Source data:
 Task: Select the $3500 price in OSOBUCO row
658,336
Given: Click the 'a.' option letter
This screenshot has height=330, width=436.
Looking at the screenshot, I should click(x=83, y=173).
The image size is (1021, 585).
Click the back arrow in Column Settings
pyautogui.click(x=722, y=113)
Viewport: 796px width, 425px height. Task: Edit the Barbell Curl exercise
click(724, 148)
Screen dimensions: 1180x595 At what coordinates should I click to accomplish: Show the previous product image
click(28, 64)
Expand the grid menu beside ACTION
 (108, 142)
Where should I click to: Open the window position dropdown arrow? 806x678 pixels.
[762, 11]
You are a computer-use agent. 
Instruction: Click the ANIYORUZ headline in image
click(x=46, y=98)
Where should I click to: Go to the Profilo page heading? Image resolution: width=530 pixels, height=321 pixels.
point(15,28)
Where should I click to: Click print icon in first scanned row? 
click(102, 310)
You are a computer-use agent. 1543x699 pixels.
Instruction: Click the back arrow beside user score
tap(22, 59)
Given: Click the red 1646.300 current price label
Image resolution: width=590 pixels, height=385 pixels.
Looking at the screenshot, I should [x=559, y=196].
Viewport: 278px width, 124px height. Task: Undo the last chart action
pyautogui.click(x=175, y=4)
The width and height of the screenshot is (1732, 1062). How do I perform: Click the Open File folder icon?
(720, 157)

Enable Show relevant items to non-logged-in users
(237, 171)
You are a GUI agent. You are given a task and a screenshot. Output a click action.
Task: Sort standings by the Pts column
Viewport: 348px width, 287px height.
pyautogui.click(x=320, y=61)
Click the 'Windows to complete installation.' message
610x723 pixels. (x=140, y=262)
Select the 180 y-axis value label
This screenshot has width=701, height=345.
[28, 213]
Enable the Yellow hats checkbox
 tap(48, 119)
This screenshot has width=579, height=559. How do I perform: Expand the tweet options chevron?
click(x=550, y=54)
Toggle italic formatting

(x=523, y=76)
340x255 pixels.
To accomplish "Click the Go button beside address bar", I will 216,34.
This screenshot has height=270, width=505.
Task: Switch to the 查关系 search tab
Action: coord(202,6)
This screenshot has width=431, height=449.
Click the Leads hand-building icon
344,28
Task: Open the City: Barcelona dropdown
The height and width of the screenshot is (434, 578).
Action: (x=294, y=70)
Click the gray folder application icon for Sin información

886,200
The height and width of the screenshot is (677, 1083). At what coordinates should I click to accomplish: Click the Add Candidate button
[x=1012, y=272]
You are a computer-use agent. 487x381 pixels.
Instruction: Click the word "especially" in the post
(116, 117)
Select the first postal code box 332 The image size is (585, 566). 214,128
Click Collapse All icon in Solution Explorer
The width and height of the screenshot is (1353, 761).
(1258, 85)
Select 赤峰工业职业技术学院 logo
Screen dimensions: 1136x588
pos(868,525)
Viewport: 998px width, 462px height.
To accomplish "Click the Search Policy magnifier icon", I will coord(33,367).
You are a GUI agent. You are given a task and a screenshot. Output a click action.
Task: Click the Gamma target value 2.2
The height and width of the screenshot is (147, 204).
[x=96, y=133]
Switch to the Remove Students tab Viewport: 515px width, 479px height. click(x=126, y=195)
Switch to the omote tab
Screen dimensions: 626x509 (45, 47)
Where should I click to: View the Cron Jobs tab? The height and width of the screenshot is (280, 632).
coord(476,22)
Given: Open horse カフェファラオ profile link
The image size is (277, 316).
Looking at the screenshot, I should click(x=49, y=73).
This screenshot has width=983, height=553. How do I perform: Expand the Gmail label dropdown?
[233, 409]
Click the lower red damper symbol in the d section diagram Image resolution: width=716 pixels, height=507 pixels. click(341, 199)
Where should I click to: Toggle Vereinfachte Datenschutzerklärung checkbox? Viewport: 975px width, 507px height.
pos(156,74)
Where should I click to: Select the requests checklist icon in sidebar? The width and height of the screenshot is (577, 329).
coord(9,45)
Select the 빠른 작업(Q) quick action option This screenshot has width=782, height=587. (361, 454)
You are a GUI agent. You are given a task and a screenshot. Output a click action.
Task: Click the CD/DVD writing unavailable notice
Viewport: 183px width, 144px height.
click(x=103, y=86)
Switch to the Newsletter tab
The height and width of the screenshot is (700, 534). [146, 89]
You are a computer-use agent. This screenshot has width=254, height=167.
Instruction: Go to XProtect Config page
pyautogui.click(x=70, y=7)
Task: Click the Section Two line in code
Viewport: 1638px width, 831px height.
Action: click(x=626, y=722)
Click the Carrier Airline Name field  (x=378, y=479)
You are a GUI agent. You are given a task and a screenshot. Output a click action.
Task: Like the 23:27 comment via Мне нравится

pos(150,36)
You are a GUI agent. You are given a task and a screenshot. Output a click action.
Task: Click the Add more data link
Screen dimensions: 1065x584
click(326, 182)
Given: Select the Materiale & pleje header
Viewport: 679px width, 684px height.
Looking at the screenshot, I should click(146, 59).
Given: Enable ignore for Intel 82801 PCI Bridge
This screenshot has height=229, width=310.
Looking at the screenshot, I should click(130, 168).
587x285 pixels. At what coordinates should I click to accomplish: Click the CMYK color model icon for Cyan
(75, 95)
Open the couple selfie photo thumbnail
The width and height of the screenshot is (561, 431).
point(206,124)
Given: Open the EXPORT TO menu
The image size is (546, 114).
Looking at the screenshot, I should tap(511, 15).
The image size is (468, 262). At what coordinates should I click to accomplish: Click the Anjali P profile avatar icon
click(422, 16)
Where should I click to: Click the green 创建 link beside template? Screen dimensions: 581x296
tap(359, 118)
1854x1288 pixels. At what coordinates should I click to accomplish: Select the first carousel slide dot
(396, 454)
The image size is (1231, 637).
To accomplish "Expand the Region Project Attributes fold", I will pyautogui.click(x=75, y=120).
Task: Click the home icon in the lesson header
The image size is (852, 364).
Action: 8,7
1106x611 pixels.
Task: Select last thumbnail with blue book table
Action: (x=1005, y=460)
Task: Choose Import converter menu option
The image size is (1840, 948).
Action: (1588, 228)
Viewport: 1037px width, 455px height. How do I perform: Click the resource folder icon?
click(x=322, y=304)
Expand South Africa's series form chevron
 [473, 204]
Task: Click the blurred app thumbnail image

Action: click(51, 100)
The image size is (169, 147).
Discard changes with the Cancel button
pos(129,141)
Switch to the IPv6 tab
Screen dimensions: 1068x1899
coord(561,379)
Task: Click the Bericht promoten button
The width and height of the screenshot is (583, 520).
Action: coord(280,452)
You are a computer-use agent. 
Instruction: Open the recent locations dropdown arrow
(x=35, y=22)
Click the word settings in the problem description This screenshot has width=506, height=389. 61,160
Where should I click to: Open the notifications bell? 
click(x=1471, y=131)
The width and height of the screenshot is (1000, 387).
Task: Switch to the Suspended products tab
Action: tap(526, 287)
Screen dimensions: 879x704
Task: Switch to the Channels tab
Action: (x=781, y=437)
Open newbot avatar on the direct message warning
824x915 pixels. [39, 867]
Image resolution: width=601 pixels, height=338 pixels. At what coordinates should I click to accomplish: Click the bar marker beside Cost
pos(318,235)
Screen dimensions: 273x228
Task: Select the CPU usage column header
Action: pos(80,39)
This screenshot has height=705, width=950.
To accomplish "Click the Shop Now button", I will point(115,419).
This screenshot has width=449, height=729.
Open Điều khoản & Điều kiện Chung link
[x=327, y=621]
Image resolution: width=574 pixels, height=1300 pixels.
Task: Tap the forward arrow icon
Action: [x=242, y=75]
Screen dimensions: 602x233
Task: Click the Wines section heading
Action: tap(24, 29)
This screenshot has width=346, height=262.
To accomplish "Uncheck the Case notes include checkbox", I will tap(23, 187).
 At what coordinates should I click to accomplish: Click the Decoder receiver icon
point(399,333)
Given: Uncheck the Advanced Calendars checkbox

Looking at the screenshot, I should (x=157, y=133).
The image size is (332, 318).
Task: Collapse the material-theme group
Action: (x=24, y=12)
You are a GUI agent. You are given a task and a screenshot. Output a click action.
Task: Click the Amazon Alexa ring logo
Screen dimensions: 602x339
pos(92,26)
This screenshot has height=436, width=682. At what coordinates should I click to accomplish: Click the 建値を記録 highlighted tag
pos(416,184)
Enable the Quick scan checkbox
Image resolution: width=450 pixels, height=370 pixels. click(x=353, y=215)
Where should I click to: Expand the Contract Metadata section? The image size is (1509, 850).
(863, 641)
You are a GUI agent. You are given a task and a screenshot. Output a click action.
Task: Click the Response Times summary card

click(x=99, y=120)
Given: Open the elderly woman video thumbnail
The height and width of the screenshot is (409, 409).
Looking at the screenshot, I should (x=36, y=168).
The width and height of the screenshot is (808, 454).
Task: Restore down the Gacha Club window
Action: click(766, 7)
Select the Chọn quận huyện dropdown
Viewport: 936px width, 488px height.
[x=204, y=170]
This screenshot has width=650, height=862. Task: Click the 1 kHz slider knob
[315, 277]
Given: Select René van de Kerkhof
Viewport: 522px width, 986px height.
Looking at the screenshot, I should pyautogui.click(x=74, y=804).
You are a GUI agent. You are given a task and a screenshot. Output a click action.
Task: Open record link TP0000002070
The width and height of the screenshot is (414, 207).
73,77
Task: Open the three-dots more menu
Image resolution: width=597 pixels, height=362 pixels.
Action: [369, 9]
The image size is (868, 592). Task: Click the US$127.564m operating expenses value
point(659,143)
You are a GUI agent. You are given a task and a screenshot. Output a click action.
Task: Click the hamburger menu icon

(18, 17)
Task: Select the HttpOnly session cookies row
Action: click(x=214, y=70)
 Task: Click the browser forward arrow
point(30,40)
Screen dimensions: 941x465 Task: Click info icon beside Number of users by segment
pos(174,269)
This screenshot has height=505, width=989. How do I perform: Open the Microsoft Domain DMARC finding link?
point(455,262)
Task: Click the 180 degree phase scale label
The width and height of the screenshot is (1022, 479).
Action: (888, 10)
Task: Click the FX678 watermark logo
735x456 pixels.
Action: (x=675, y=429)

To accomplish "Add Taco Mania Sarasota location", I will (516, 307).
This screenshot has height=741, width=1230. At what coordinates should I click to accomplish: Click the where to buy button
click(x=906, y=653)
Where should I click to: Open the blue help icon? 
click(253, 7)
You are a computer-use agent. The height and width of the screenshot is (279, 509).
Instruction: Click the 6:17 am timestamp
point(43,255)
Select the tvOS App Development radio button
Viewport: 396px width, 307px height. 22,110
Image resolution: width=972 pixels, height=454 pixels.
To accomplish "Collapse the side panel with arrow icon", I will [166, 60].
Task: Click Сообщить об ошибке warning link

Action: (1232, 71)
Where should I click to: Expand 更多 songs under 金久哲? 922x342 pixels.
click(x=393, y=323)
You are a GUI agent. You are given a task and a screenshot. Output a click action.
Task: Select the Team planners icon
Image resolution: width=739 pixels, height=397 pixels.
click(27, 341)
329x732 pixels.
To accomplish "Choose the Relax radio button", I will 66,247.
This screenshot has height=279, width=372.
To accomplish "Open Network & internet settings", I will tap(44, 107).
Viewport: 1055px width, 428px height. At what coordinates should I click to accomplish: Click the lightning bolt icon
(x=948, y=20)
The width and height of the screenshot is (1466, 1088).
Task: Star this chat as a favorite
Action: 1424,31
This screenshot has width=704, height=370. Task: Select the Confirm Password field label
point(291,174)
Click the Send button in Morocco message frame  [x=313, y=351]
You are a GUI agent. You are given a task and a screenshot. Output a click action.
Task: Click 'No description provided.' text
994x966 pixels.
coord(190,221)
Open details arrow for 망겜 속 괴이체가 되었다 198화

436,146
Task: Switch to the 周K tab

What to produce:
Please repeat the records above, from the line with "Task: Click the Bericht promoten button" to the line with "I will point(115,419).", including both of those lines and leaving every line unchanged.

Response to this exercise:
Task: Click the Bericht promoten button
The width and height of the screenshot is (583, 520).
Action: coord(280,452)
You are a computer-use agent. 
Instruction: Open the recent locations dropdown arrow
(x=35, y=22)
Click the word settings in the problem description This screenshot has width=506, height=389. 61,160
Where should I click to: Open the notifications bell? 
click(x=1471, y=131)
The width and height of the screenshot is (1000, 387).
Task: Switch to the Suspended products tab
Action: tap(526, 287)
Screen dimensions: 879x704
Task: Switch to the Channels tab
Action: (x=781, y=437)
Open newbot avatar on the direct message warning
824x915 pixels. [39, 867]
Image resolution: width=601 pixels, height=338 pixels. At what coordinates should I click to accomplish: Click the bar marker beside Cost
pos(318,235)
Screen dimensions: 273x228
Task: Select the CPU usage column header
Action: pos(80,39)
This screenshot has height=705, width=950.
To accomplish "Click the Shop Now button", I will point(115,419).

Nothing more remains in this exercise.